The role of ifosfamide plus cisplatin‐based chemotherapy as salvage therapy for patients with refractory germ cell tumors
Gene Expression Regulation, Developmental
A prospective study of four cycles of etoposide with ifosfamide and cisplatin (VIP) chemotherapy was conducted in 42 germ cell tumor (GCT) patients who were refractory to cisplatin with etoposide/vinblastine-based therapy. Forty patients were evaluable for response. Ten patients (25%) had a complete response: seven to chemotherapy alone and an additional three patients after surgical resection of viable GCT. With a median follow-up of 15 months, four complete responders relapsed, and six patients (15%) remain in remission.

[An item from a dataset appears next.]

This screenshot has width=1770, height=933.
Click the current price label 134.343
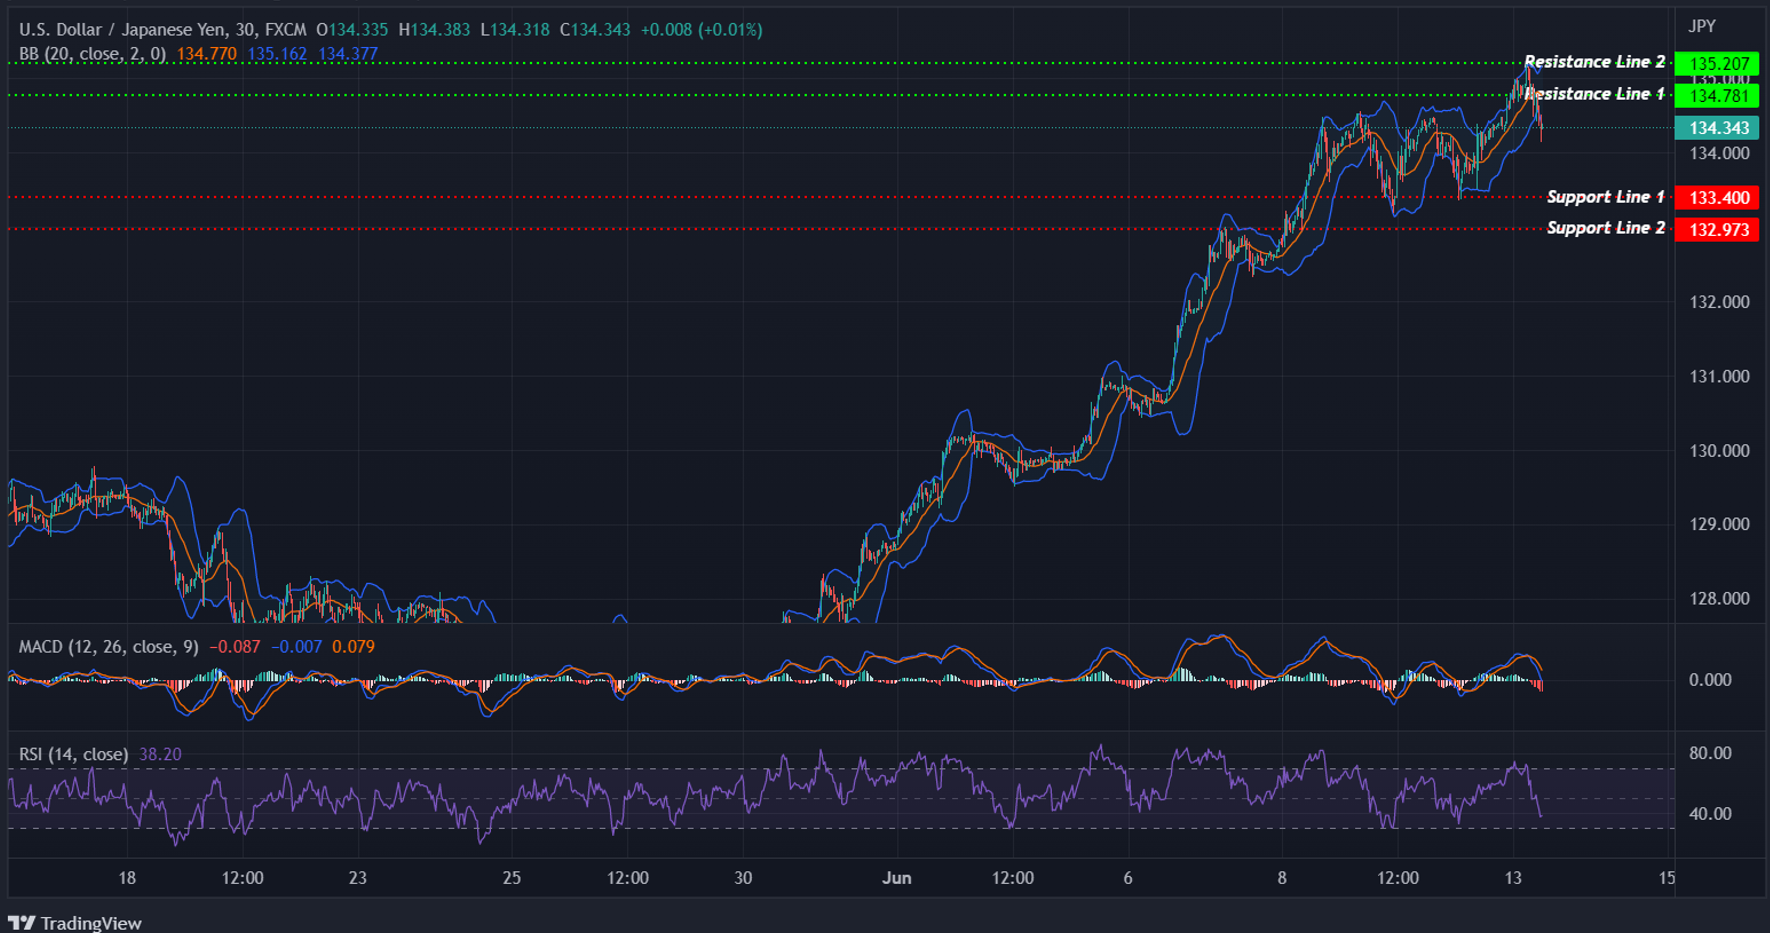[x=1718, y=128]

Hematologic and nephrotoxicity were moderately severe. Durable complete responses with VIP as second salvage were achieved and suggests that ifosfamide adds efficacy to standard first-salvage therapy. The observed nephrotoxicity and myelotoxicity are considerations in the design of ifosfamide-cisplatin-based regimens. Hematopoietic growth factors may be useful in ameliorating myelotoxicity. The early use of ifosfamide-based chemotherapy may reduce the nephrotoxicity exacerbated by prior cisplatin. A trial of VIP as first salvage after a relapse from a complete response to platinum-based induction therapy is warranted. The modest proportion of patients who achieve a durable remission to VIP as second salvage emphasizes the need for more efficacious salvage therapy for patients who do not achieve a durable complete response.